There’s a difficulty with valuing an oil exploration and production company. Clearly, as with Tullow in the past, the discovery of significant new fields – like those in Uganda of Ghana – will produce a significant upside for the Tullow share price. That’s the exploration side of matters.
With a producing oil company, the calculation can be a bit different. The oil price is a global one, we can all see – and feel when we fill up – it. Of course, if oil is high then the exploration value is leveraged to it but not as much as the production valuation is. The costs of pumping oil up from a field already found don’t change as the oil price does. So, a rise in the oil price could be seen as feeding straight through to the bottom line as profits.
We might expect a share price like Tullow to follow the same sort of path as a gold miner therefore.
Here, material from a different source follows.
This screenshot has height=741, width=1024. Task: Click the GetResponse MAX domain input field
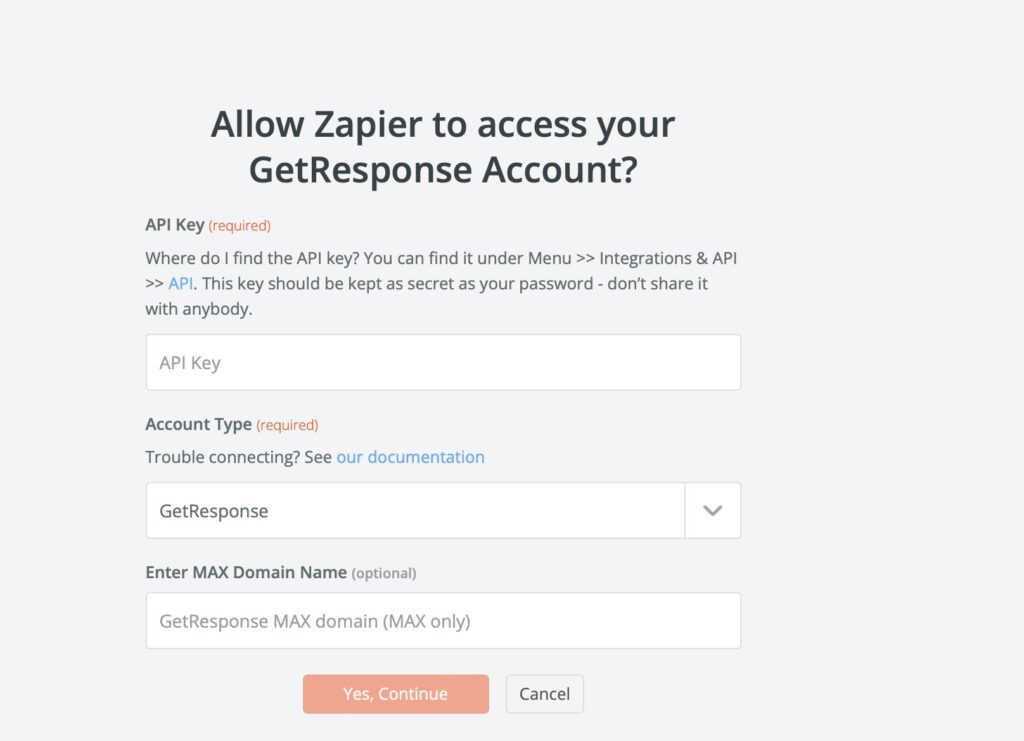[443, 621]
Highly leveraged to the price of gold/oil.
Except that doesn’t necessarily happen. For sometimes an oil company actually owns the oil it’s pumping and sometimes it doesn’t. There are varieties of blends of oil contracts but for most some part to a significant part of price movements in oil itself feeds through not to the company but to the owner of the resource itself.
It depends upon the jurisdiction exactly how the contracts are written but the more modern the contract and the richer the host country the more it is the Treasury, not the company like Tullow, which carries the costs or benefits of a changing oil price. Royalties and taxation are the key here. The value of the oil increasing in price goes to the government that is, not Tullow.
Again, it depends upon the exact contract for a specific field. But it’s this sort of complexity that means that we cannot just look to a rising oil price and think that an oil company like Tullow’s share price will automatically follow.
We’re stuck with those estimates of what the price will be from the analysts as a guide to that complexity.